▶ [Text provided]
* BEGIN *
The growing male sex drought
Midst the salacious reporting following the 2015 Ashley Maddison sex website hack there was one particularly startling revelation. Contrary to the site’s claims about plenty of female as well as male users, it turned out there were about 28 million men and 5 million women in the account list. Only 14 per cent of the users of the site were women.
“The Ashley Madison hack proves men are dogs. But the Ashley Madison service itself proves men are suckers,” gloated Naomi Schaefer Riley in the New York Post.
Perhaps it proves something very different. For all the male blaming that went on over the hacking scandal, the malicious delight at male cheaters and scumbags getting their comeuppance, there was remarkably little attention paid to what drives these huge numbers of men to seek sexual relief outside their marriages.
* END *
▶ [Aim]
Copy the part of the article on the male sex drought that opens with "The growing male" and closes with "New York Post.", swapping "hack" for "breach".

▶ [Information supplied]
* BEGIN *
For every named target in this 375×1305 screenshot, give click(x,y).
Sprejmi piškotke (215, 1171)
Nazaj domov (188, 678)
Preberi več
* END *
▶ [Response to the task]
The growing male sex drought
Midst the salacious reporting following the 2015 Ashley Maddison sex website breach there was one particularly startling revelation. Contrary to the site’s claims about plenty of female as well as male users, it turned out there were about 28 million men and 5 million women in the account list. Only 14 per cent of the users of the site were women.
“The Ashley Madison breach proves men are dogs. But the Ashley Madison service itself proves men are suckers,” gloated Naomi Schaefer Riley in the New York Post.